--- START Data supplied ---

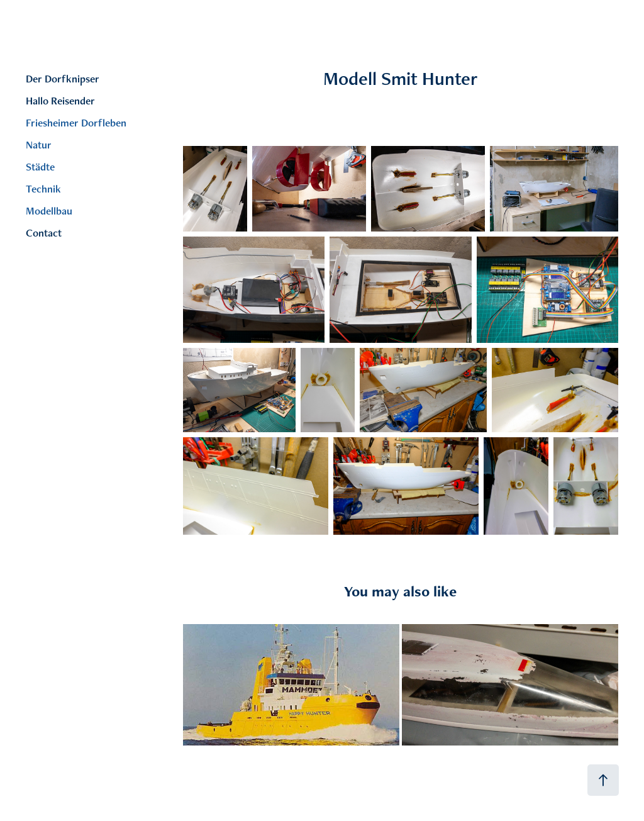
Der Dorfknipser (62, 79)
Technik (43, 189)
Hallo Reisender (60, 101)
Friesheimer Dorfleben (76, 123)
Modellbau (49, 211)
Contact (43, 233)
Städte (40, 167)
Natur (38, 145)
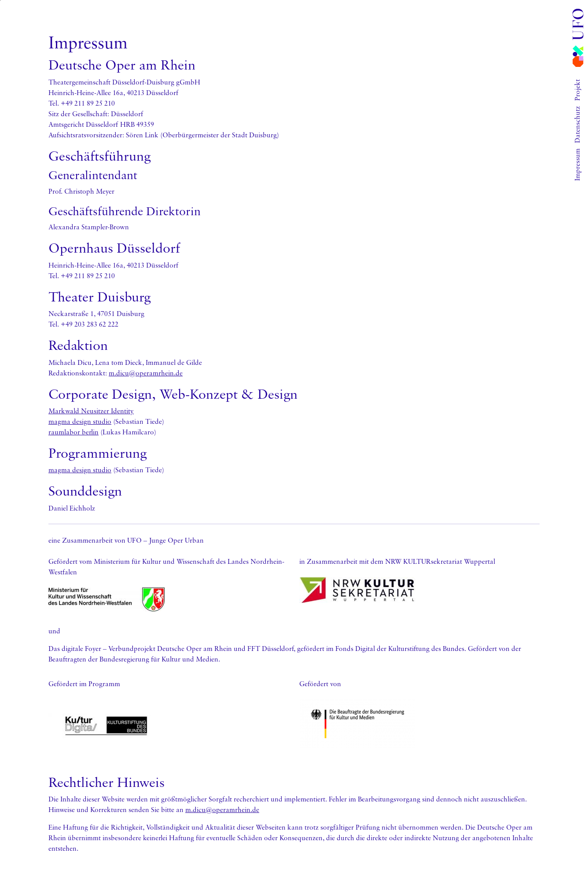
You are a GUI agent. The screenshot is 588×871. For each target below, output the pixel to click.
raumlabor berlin (74, 432)
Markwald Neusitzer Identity (91, 411)
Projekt (577, 90)
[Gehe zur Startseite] (577, 38)
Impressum (577, 165)
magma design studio (80, 421)
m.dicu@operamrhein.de (146, 373)
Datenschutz (577, 125)
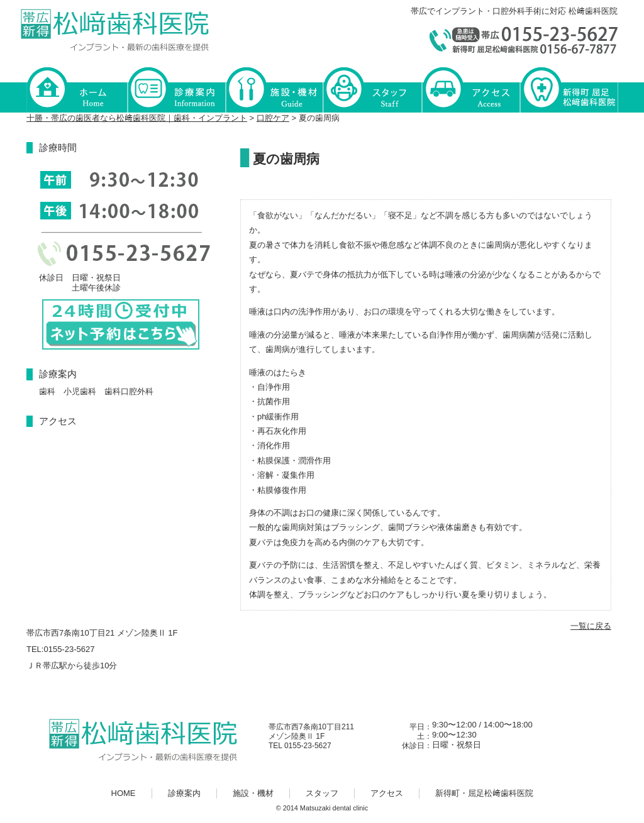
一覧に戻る (591, 626)
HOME (77, 89)
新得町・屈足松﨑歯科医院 (569, 89)
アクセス (470, 89)
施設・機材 (274, 89)
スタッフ (372, 89)
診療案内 (176, 89)
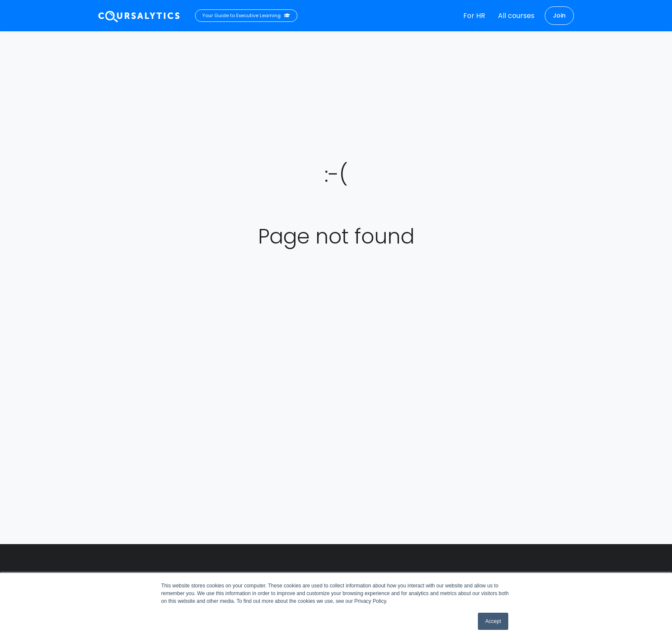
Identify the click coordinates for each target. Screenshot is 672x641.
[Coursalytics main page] (139, 15)
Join (559, 15)
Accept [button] (493, 621)
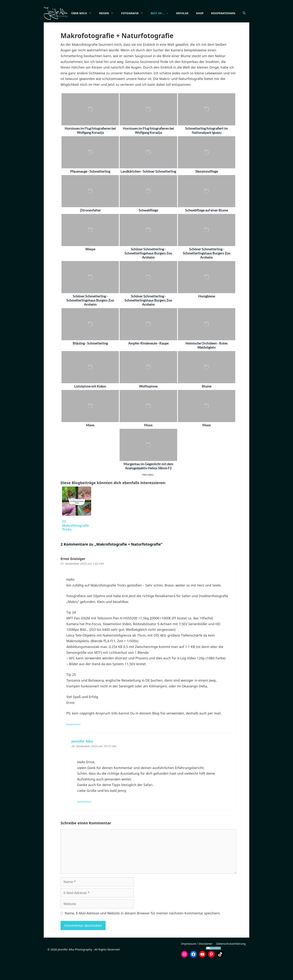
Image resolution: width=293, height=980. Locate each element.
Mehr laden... (148, 493)
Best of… (172, 13)
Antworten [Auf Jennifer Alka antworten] (84, 820)
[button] (244, 32)
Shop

--- END Data supplied ---

**Goal of the exercise**: Edit the rows above by replacing "Impressum" with "Rechtliches" and leave everything else unchanged. Omit the picture lines from your answer.

**Task result**:
Der Dorfknipser (62, 79)
Technik (43, 189)
Hallo Reisender (60, 101)
Friesheimer Dorfleben (76, 123)
Modellbau (49, 211)
Contact (43, 233)
Städte (40, 167)
Natur (38, 145)
You are a GUI agent. The screenshot is 588×871. For each target below, output the pixel to click.
raumlabor berlin (74, 432)
Markwald Neusitzer Identity (91, 411)
Projekt (577, 90)
[Gehe zur Startseite] (577, 38)
Rechtliches (577, 165)
magma design studio (80, 421)
m.dicu@operamrhein.de (146, 373)
Datenschutz (577, 125)
一覧に戻る (591, 626)
HOME (77, 89)
新得町・屈足松﨑歯科医院 (569, 89)
アクセス (470, 89)
施設・機材 (274, 89)
スタッフ (372, 89)
診療案内 (176, 89)
Identify the click coordinates for each target. Screenshot is 672x641.
[Coursalytics main page] (139, 15)
Join (559, 15)
Accept [button] (493, 621)
Image resolution: width=293, height=980. Locate each element.
Mehr laden... (148, 493)
Best of… (172, 13)
Antworten [Auf Jennifer Alka antworten] (84, 820)
[button] (244, 32)
Shop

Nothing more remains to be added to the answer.